Jerry Zezima, Tribune News Service on

Published in Lifestyles

I like to think I’m a tough cookie, but my sweet tooth, which may have a cavity, can’t resist the treats sold every year by the Girl Scouts.

That’s why I have bought two boxes of cookies from my 8-year-old granddaughter, who represents the third generation of Girl Scouts in our family.

They include my wife, Sue, and our two daughters, one of whom is the current Scout’s mother.

To this impressive list you can add yours truly. I may not be a girl, and was never even a Boy Scout, but I once dressed up as a giant Samoa to help a Girl Scout troop ring up impressive cookie sales.

When I told this to my granddaughter, she said, “Samoas are my favorites!” Then she paused and said, “Wait a minute. You dressed up like a cookie?”

“Yes,” I acknowledged. “It was about 20 years ago.”

“Was Mommy a Girl Scout then?” my granddaughter wanted to know.

“No, she was all grown up,” I replied. “And she wouldn’t have wanted to be seen with me.”

“Like she didn’t want to be seen with you when she was my age?” my granddaughter asked.

“That’s right,” I said. “But I still had to help her sell Girl Scout cookies.”

Then I told my granddaughter how I took the order form to work to guilt colleagues into buying cookies that they said would add unwanted pounds.

I countered by convincing them that they would make me a hero in the eyes of my daughter. Not only that, but it wouldn’t be right to disappoint a little girl whose entire troop was counting on her to bring in wads of cash so the Girl Scouts of the USA could stay solvent with enough dough to pay for the dough it took to make — you guessed it — rum balls.

Sorry, I mean Thin Mints.

Unfortunately, some of my co-workers also were the parents of Girl Scouts and were selling cookies, too, so I invariably ended up with a net loss and, of course, unwanted pounds.

 

It was the same with my older daughter, who also expected me to dragoon relatives, friends, neighbors and office mates into buying baked goods with a sales pitch that was half-baked.

My shining moment as a cookie entrepreneur came when I teamed up with the girls of Troop 2240 in Suffolk County, New York, to help sell boxes of Tagalongs, Trefoils, Thin Mints and, yes, Samoas in the lobby of a municipal building that teemed with a bewildered lunchtime crowd.

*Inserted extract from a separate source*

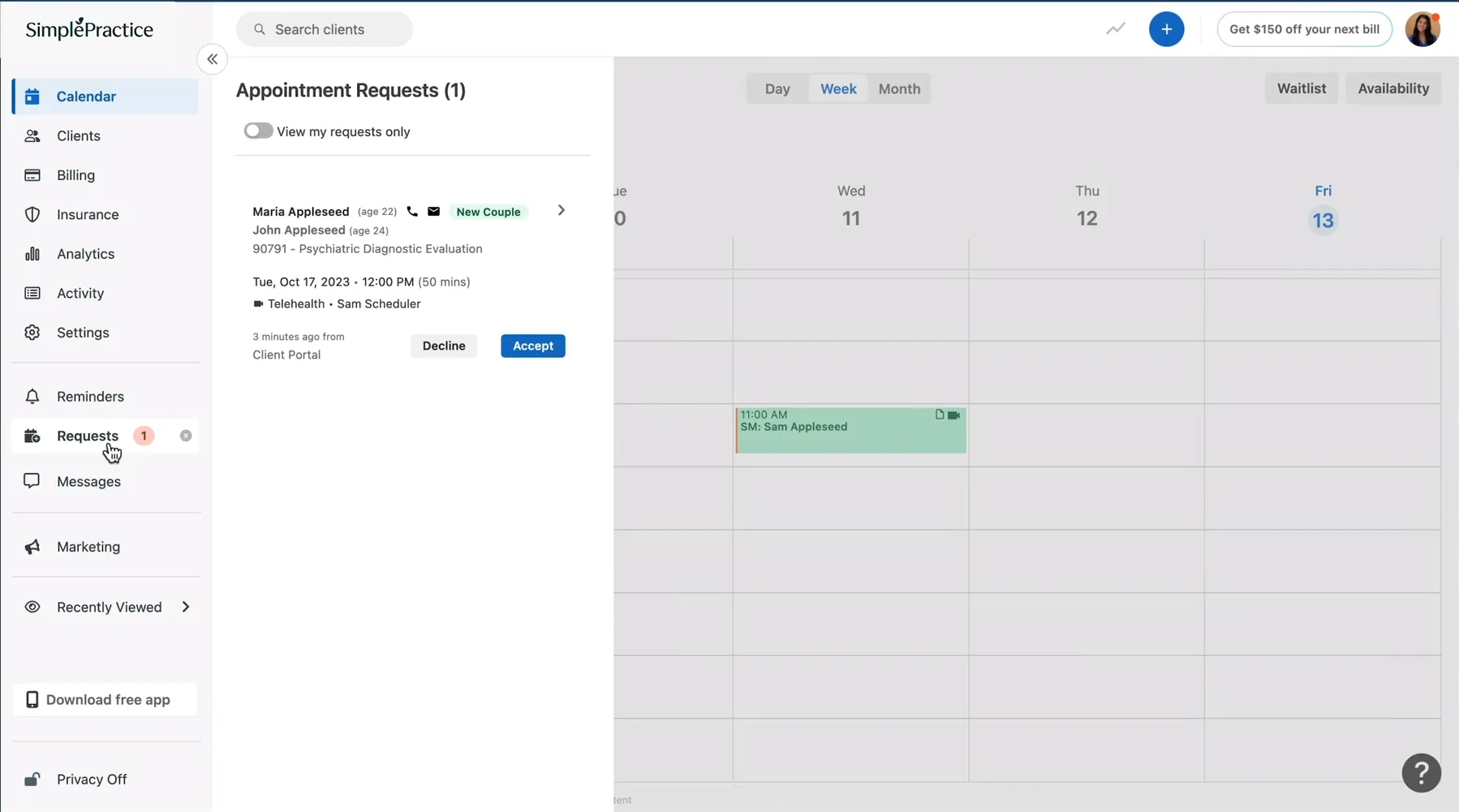
Task: Switch calendar to Day view
Action: pos(777,88)
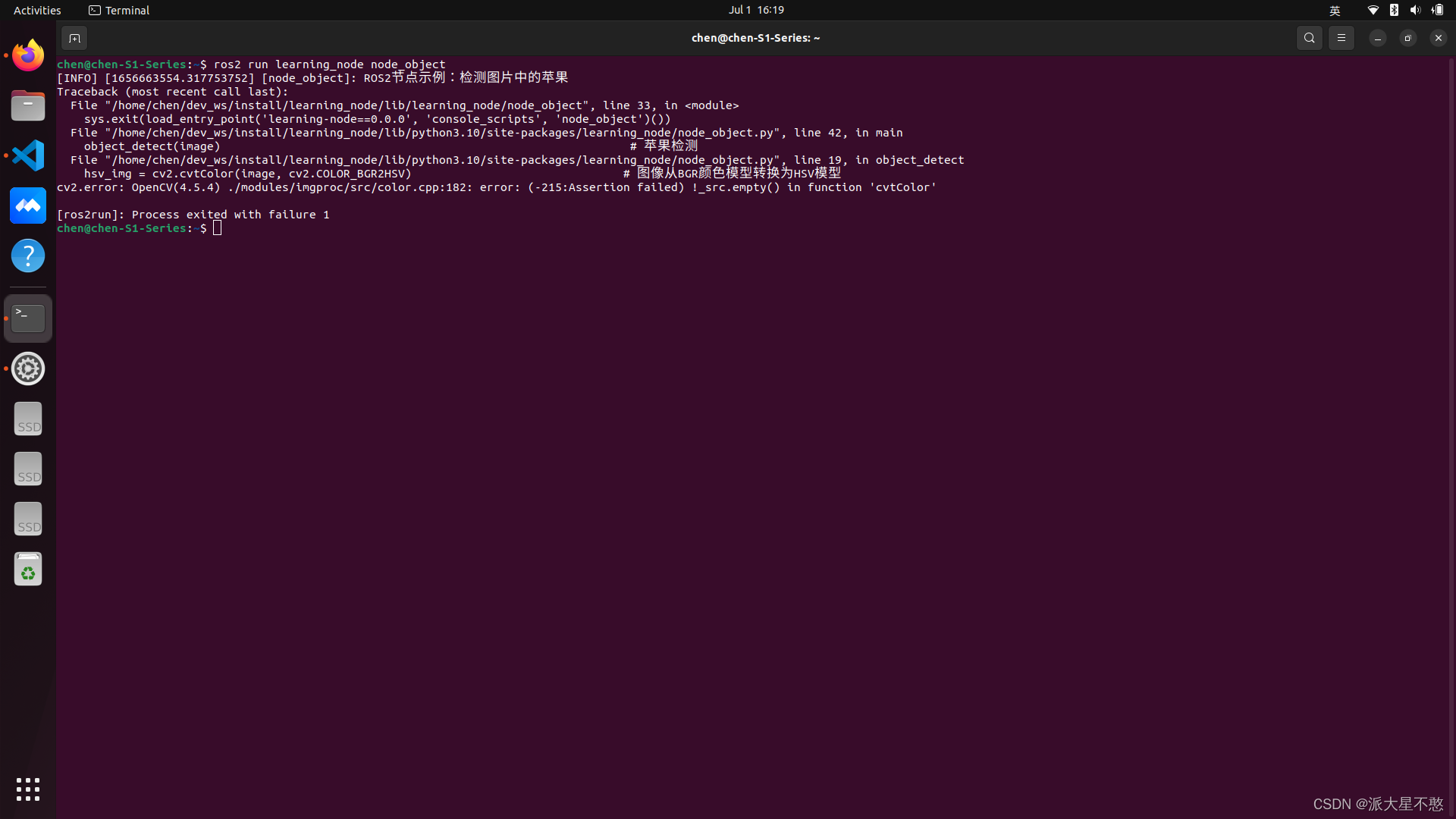The height and width of the screenshot is (819, 1456).
Task: Open Settings gear in the dock
Action: (x=28, y=369)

The girls wore their classic green Girl Scout uniforms. I was shamelessly decked out in a costume whose front featured big cartoon eyes and a smiley face, with a brown and yellow background that made me look like a crazed cookie.

The Scouts thought I was cool. If I had done this when my daughters were young, they would have died of embarrassment.

“Did you sell a lot of cookies?” my granddaughter wondered.

“Yes,” I recalled proudly.

“Did people think you were crazy?” she inquired.

“Yes,” I answered honestly. “But it was fun. And I helped the girls raise money for their troop.”

I did the same this time around by succumbing to the sales pitch of my daughter, the former Scout, who also convinced my wife, the family’s original member, to order cookies. My mother bought some, too.

My granddaughter thanked me for buying a box of Do-si-dos, peanut butter sandwich cookies that are my favorite, and a box of Lemon-Ups, crispy lemon cookies baked with inspiring messages like “I am a leader.”

I’m surprised mine didn’t say, “I am a dweeb.”

“If you want,” I told my granddaughter, “I’ll dress up like a giant Samoa again to help your troop sell cookies.”

“That’s OK,” she said. “I don’t want to die of embarrassment.”